__TEXTE ÉTUDIÉ__.

I. L'e ouvert commun : c'est l'e de presque toutes les langues ; c'est l'e que nous prononçons dans les premières syllabes de père, mère, frère, et dans il appelle, il mène, ma nièce, et encore dans tous les mots où l'e est suivi d'une consonne avec laquelle il forme la même syllabe, à moins que cette consonne ne soit l's ou le z qui marquent le pluriel, ou le nt de la troisième personne du pluriel des verbes ; ainsi on dit examèn, et non examén. On dit tèl, bèl, cièl, chèf, brèf, Josèph, nèf, relièf, Israèl, Abèl, Babèl, réèl, Michèl, mièl, plurièl, criminèl, quèl, naturèl, hôtèl, mortèl, mutuèl, l'hymèn, Sadducéèn, Chaldéèn, il viènt, il soutiènt, &c.

__DONNÉES FOURNIES__.
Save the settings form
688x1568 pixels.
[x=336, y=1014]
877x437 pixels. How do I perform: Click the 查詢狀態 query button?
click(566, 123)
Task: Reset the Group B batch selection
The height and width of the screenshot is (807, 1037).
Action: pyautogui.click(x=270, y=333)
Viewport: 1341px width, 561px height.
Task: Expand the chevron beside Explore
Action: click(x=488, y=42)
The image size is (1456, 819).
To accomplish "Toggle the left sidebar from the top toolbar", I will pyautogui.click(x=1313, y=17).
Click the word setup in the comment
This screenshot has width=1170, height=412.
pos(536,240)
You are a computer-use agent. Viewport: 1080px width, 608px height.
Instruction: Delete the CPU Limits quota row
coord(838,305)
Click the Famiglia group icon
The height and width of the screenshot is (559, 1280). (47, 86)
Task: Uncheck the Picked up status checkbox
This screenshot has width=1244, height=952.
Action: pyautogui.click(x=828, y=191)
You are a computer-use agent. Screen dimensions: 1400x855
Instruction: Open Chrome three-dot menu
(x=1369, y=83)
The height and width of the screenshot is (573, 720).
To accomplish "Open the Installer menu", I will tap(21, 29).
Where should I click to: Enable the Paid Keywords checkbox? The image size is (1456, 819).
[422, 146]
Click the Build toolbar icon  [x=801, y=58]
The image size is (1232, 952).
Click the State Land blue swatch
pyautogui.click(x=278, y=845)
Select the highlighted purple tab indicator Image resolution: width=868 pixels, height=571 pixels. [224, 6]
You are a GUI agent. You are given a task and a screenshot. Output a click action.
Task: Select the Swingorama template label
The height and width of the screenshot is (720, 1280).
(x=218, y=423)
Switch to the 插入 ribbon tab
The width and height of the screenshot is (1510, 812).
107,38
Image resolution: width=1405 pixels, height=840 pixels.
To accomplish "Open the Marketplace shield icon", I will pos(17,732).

__EXERCICES PROPOSÉS__.
**1)** Répondez aux questions suivantes d'après le texte.
(a) Quels mots sont cités pour l'e ouvert commun prononcé dans leurs premières syllabes ?
(b) Quelles consonnes, lorsqu'elles suivent l'e dans la même syllabe, font exception à la règle ?
(c) Selon le texte, dit-on examèn ou examén ?
**2)** Extrayez du texte le passage qui va de « I. L'e ouvert » jusqu'à « il soutiènt, &c. ».
Les données ci-dessus n'ont aucun rapport avec le texte.

__CORRIGÉ DES EXERCICES__.
**1)**
(a) Père, mère et frère.
(b) L's ou le z qui marquent le pluriel, ainsi que le nt de la troisième personne du pluriel des verbes.
(c) On dit examèn, et non examén.

**2)**
I. L'e ouvert commun : c'est l'e de presque toutes les langues ; c'est l'e que nous prononçons dans les premières syllabes de père, mère, frère, et dans il appelle, il mène, ma nièce, et encore dans tous les mots où l'e est suivi d'une consonne avec laquelle il forme la même syllabe, à moins que cette consonne ne soit l's ou le z qui marquent le pluriel, ou le nt de la troisième personne du pluriel des verbes ; ainsi on dit examèn, et non examén. On dit tèl, bèl, cièl, chèf, brèf, Josèph, nèf, relièf, Israèl, Abèl, Babèl, réèl, Michèl, mièl, plurièl, criminèl, quèl, naturèl, hôtèl, mortèl, mutuèl, l'hymèn, Sadducéèn, Chaldéèn, il viènt, il soutiènt, &c.